■ **Challenge**:
Copy the data center talk text word for word, everything from "Seth also describes" down to "an environmental strategy?".

■ **Text segment**:
>> Start

The environment is critically important to our jobs and to life itself.

In a similar way, data centers are the backbone of the modern economy. Without data centers, the world would be almost unrecognizable. Yet in 2017, they used about 91 TWh of energy, emitting 100 million tons of CO₂e—the same amount as 26.5 million cars.

But it’s not IaaS that’s the problem: On average, private data centers are about 10 times more polluting than public cloud services [source: NRDC]. Cloud is actually doing its part to reduce the carbon footprint of the digital economy.

Seth also describes how products such as HashiCorp Vault and Nomad can help.

Speaker

Transcript

I want to talk about the environment today. When I talk about the environment I'm not talking about production or staging, I'm talking about trees. I want to talk about an environment that has been around a lot longer than some of your production environments, and that's our planet. I'm challenging everyone here to ask ourselves, how does the work that we do impact the world around us from an environmental strategy?

First, I have a few disclaimers. I am not an environmental activist. The purpose of this talk is not to convince you that climate change is real or any of that. All of the data I'm about to present you is fully researched. It comes from the National Resources Defense Council, and you can look it up on your own. I'm also not the epitome of environmental protection. I drive a car that allegedly gets 19 miles per gallon. It is fully gasoline powered, it is not a hybrid. I'm telling you this so that you don't think that I'm preaching to you. I'm giving you statistics, and you'll see why in a minute. I'm not super environmentally conscious either. I keep my A/C at 70 degrees all the time. It's pretty comfortable.

The reason I'm giving this talk is, just by a show of hands how many people have been directly or indirectly, through family, friends and loved ones, affected by Hurricanes Harvey, Irma, Matilda, the earthquakes in New Mexico, the wildfires in the Northwest? How many people have been directly or indirectly affected? About half of the room. The environment is something that is incredibly important to us. Without it we literally can't do our jobs. I want to talk about that a little bit.

First, some background. Behind me, this is a 3D graph of all of the internet traffic in the world of 2015. This screen is 50 feet wide. If anyone wants to see it after the conference I'm happy to show you the full graph. It's about four times taller than this and four times lower than this, so it's a massive graph. It really closely resembles membranes and the human brain. That's because just like the spinal cord and the brain is the data center of the human body, data centers are the backbone of the modern economy. They literally fund and run everything. Your phone, your laptop, your job, everything is run through a computer. This talk that I'm giving right now is being recorded on a video that is running a little microprocessor which is controlling all of this.

>> End

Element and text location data
>> Start

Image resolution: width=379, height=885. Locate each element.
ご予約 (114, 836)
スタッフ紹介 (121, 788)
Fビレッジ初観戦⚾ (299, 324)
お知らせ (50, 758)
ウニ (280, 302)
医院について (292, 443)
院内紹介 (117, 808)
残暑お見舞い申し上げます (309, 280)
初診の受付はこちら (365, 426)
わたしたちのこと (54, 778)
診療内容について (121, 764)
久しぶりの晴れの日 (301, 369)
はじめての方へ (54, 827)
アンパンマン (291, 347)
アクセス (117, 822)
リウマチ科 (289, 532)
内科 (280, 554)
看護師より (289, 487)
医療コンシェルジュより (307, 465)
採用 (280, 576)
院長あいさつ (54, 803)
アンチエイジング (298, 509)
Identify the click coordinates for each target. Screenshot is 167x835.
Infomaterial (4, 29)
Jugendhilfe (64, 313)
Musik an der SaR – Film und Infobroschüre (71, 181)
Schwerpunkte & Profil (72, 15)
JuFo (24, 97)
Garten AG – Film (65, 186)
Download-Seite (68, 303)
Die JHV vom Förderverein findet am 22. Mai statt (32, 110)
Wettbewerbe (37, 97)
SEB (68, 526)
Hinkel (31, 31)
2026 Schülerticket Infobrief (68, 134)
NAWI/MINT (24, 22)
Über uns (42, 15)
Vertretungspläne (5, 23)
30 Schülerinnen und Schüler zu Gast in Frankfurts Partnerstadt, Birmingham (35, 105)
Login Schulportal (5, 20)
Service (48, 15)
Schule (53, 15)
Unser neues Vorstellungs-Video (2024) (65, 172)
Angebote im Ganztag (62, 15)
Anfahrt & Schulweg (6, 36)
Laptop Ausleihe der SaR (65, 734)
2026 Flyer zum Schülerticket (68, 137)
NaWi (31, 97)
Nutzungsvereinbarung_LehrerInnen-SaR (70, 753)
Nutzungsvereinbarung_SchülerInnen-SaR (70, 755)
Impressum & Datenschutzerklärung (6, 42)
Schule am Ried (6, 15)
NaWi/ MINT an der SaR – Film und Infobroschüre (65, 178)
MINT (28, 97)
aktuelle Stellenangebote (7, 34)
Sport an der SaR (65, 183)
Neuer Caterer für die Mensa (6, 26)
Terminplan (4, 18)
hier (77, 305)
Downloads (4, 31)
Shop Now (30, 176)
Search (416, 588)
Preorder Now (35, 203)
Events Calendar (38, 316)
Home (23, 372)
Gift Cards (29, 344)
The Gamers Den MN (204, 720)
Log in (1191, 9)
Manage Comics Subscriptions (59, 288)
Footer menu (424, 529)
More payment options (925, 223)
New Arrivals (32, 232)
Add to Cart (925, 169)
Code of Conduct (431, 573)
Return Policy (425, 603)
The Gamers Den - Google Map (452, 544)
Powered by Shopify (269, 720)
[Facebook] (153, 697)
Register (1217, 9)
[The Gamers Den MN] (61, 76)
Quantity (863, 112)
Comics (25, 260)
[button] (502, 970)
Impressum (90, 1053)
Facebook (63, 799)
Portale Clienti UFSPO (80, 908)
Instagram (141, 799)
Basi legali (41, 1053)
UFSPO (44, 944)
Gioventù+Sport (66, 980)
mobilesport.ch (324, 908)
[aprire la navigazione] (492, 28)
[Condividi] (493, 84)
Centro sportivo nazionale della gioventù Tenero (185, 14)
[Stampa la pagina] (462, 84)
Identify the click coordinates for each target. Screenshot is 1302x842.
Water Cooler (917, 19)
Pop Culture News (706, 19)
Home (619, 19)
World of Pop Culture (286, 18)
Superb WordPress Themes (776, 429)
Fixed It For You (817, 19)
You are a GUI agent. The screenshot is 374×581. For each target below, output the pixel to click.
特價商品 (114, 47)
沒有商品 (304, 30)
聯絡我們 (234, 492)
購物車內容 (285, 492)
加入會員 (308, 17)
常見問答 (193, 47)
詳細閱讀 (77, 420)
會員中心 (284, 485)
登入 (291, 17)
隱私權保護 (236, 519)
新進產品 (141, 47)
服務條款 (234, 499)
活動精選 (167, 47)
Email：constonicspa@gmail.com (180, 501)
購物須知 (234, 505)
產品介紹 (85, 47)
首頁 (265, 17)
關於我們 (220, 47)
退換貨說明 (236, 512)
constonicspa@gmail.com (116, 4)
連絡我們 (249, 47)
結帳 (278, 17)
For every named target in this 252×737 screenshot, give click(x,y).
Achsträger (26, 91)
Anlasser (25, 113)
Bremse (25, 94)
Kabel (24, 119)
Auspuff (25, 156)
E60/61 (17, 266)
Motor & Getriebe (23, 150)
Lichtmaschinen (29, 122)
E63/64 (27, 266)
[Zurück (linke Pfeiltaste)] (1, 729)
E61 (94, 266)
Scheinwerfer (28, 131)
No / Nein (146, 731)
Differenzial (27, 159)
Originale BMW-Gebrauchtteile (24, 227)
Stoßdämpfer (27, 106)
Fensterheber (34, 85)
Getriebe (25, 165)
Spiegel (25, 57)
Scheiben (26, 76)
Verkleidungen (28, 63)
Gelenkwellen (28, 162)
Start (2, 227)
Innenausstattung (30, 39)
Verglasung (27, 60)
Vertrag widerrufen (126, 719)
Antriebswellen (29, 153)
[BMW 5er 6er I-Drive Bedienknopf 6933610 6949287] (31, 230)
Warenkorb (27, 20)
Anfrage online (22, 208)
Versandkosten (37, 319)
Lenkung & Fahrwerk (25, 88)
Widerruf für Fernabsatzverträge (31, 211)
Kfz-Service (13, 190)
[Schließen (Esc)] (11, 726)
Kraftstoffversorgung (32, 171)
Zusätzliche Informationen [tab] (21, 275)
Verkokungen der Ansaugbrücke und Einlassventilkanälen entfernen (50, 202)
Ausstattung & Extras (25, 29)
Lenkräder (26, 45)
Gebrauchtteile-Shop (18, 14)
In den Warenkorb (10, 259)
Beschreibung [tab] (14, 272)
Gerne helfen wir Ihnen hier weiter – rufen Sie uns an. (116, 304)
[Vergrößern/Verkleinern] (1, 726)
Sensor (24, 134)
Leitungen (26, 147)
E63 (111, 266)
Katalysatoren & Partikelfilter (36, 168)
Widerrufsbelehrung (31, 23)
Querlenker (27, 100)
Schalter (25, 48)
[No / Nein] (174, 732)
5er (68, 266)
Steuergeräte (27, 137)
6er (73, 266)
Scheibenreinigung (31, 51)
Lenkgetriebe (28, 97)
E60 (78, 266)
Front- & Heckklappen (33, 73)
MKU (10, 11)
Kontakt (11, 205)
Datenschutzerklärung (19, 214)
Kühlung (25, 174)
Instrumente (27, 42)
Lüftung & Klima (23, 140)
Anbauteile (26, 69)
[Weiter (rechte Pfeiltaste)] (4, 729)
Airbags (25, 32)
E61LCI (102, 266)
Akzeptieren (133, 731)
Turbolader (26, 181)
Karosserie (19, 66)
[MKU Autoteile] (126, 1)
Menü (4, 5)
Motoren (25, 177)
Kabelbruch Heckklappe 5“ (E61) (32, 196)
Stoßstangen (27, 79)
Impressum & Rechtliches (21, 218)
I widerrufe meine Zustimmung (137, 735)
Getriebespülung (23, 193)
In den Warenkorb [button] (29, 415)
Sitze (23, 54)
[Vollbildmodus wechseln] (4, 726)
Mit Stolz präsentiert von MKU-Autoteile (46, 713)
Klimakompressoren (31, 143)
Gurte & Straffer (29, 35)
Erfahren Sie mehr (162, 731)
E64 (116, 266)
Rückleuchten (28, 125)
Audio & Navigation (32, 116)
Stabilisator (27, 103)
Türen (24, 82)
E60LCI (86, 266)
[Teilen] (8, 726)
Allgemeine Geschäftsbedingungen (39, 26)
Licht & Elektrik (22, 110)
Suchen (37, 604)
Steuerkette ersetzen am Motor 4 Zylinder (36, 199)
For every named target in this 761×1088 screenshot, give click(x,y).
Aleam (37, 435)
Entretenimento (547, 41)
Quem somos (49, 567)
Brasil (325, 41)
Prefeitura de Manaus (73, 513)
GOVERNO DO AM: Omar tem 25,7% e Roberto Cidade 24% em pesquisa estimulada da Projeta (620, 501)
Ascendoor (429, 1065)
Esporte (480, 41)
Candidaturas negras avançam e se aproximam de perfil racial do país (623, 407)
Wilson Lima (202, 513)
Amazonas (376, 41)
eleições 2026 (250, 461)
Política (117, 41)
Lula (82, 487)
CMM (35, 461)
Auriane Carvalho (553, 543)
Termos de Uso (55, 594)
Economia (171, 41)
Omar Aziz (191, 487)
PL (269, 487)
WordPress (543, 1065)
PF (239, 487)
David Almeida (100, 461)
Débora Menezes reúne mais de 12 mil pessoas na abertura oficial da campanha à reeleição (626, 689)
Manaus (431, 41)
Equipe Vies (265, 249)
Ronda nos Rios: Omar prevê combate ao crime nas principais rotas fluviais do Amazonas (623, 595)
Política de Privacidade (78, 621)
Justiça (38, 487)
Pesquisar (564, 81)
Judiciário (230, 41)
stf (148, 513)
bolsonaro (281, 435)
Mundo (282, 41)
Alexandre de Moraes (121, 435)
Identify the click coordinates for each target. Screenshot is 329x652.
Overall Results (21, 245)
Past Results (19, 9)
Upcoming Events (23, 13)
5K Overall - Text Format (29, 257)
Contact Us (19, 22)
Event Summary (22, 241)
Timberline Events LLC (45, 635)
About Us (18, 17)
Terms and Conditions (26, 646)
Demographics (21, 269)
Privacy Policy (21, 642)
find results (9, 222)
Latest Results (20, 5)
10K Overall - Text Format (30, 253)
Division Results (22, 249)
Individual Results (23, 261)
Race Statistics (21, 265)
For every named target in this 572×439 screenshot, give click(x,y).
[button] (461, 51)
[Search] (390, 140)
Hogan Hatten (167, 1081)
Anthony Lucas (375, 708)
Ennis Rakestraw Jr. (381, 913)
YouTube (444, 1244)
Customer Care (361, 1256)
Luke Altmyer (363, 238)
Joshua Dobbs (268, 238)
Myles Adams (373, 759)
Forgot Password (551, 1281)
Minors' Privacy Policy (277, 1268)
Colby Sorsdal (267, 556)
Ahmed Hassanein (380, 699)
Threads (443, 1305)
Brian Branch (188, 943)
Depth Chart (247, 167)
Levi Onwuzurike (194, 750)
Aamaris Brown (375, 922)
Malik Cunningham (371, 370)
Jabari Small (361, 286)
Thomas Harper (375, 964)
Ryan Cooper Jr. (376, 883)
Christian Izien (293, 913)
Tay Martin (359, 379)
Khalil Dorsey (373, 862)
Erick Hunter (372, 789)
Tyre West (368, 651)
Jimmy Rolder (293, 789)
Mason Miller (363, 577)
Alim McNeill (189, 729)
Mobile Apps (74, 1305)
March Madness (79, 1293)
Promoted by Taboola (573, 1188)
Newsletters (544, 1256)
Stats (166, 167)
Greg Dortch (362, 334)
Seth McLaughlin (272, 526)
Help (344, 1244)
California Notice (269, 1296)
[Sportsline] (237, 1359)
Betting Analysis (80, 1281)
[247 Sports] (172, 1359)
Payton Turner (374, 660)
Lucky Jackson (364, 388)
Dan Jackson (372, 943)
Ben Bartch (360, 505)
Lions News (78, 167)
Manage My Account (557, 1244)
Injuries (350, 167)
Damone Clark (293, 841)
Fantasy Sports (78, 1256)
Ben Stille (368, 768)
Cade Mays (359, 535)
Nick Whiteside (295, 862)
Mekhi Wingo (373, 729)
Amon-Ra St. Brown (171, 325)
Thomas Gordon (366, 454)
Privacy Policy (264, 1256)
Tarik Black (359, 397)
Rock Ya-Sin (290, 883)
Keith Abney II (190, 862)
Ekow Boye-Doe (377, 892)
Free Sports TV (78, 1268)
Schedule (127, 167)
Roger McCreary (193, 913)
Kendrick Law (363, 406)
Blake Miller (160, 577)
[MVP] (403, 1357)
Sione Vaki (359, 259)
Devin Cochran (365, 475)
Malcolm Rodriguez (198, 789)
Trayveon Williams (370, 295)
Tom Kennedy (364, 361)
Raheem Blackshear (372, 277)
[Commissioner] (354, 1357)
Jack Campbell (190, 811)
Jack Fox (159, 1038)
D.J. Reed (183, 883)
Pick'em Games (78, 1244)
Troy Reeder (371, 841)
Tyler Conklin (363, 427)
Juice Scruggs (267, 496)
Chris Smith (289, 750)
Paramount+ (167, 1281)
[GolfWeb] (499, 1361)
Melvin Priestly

>> End

■ **Problem solution**:
Seth also describes how products such as HashiCorp Vault and Nomad can help.

Speaker

Transcript

I want to talk about the environment today. When I talk about the environment I'm not talking about production or staging, I'm talking about trees. I want to talk about an environment that has been around a lot longer than some of your production environments, and that's our planet. I'm challenging everyone here to ask ourselves, how does the work that we do impact the world around us from an environmental strategy?